There is a continuing and frantic effort on the part of the microelectronics manufacturers to make smaller and smaller devices. Companies that cannot keep pace with these advances quickly disappear from the market place and sadly many with famous names like Siemens, Motorola and Sony have fallen by the wayside. Photolithography, the process that has enabled the production of all of today’s microelectronic devices has now reached physical limits. Efforts to push that technology to provide still higher resolution by the historical paths of wave length reduction, increase in numerical aperture and reduction in the Raleigh constant have been abandoned. Is this the end? Can scaling continue??
Various incredibly clever tricks based on relatively simple chemical principles have been devised that extend the resolution limits of photolithography, some of which are already in use in full scale manufacturing. Unfortunately, these tricks add complexity to the patterning process and carry an associated increase in cost. The high cost of these clever, but complex processes and the even higher cost of the alternatives threatens to change the economics of the semiconductor manufacturing industry. We will review some of these resolution extension tricks including recent advances in organic materials for directed self-assembly of block co-polymers and a new technique that doubles the resolution of the projection printing process by controlling the kinetics of some key photochemical steps, but requires no extra processing steps. There are many challenges and many opportunities in this field for chemists, polymer scientists and process engineers.
Dr. Grant Willson joined the faculties of the Departments of Chemical Engineering and Chemistry at The University of Texas at Austin in 1993 where he holds the Rashid Engineering Regent’s Chair. He received his B.S. and Ph.D. in organic chemistry from the University of California, Berkeley, and an M.S. degree in Organic Chemistry from San Diego State University. He came to the University of Texas from his position as an IBM Fellow and Manager of the Polymer Science and Technology area at the IBM Almaden Research Center in San Jose, California. He joined IBM after serving on the faculties of California State University, Long Beach and the University of California, San Diego. Willson is a member of the ACS, AIChE, APS, SPIE, ASEE, SPE and Sigma Xi and is a member of the National Academy of Engineering.

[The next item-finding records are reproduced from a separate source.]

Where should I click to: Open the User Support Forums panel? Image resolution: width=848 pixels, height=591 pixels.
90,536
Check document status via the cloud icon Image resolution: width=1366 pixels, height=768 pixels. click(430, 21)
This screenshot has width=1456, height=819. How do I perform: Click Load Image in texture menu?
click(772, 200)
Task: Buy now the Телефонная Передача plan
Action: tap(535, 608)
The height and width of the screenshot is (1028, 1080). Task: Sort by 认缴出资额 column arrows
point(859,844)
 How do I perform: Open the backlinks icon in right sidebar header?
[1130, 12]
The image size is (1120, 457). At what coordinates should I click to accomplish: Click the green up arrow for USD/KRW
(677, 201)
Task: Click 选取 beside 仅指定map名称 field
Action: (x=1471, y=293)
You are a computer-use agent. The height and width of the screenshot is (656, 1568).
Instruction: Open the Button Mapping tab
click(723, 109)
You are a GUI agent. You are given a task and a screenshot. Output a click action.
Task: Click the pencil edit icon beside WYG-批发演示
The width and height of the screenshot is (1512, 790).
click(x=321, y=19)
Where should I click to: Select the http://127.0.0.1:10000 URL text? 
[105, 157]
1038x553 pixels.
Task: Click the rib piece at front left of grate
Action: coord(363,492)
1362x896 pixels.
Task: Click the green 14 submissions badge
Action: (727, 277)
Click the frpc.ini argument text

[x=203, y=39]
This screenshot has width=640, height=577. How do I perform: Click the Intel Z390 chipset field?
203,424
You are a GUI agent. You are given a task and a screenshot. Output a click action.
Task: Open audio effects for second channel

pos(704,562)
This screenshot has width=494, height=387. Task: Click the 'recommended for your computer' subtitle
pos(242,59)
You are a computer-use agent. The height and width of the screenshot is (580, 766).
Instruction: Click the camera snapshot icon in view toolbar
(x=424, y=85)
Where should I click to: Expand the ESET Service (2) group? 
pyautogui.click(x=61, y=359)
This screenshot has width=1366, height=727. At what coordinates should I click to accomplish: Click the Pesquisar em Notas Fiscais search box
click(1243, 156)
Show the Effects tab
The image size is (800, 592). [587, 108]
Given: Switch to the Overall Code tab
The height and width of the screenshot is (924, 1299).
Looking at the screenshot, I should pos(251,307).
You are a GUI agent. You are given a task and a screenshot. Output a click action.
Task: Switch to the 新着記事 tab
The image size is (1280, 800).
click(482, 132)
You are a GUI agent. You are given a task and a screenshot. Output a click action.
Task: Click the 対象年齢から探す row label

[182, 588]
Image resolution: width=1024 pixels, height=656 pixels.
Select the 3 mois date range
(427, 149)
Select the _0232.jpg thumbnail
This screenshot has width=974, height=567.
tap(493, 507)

He is an associate editor of ACS NANO and serves on the advisory board for several journals in materials science. He is the co-author of more than 400 journal publications, editor and author of several books and co-inventor on more than 40 issued patents. He also is a co-founder of Molecular Imprints, Inc. in Austin Texas.
Willson's research can be characterized as the design and synthesis of functional organic materials with more recent emphasis on materials that undergo specific interactions with radiation. These include monomeric and polymeric liquid crystalline materials, polymeric non-linear optical materials, novel photoresist materials, etc. His work has been recognized by the Gordon E. Moore Medal from the Electro-Chemical Society, the SEMI North America Award, the SPIE Frits Zernike Award, the Arthur Doolittle,the Chemistry of Materials, Applied Polymer Science, the Heroes in Chemistry, Cooperative Research and the Carothers Awards from the American Chemical Society and the Alexander von Humboldt Senior Scientist Award from the Federal Republic of Germany. He also received the SRC Technical Excellence Award, the SRC Aristotle Award, the Malcolm E. Pruitt Award The Kosar Award, the Zernike Award and other honors. He was the recipient of the National Academy of Sciences Award for Chemistry in Service to Society. He was elected a Fellow of IBM, SPIE and MRS and was an inaugural Fellow of the ACS. President George W. Bush presented him with the 2007 National Medal of Technology and Innovation.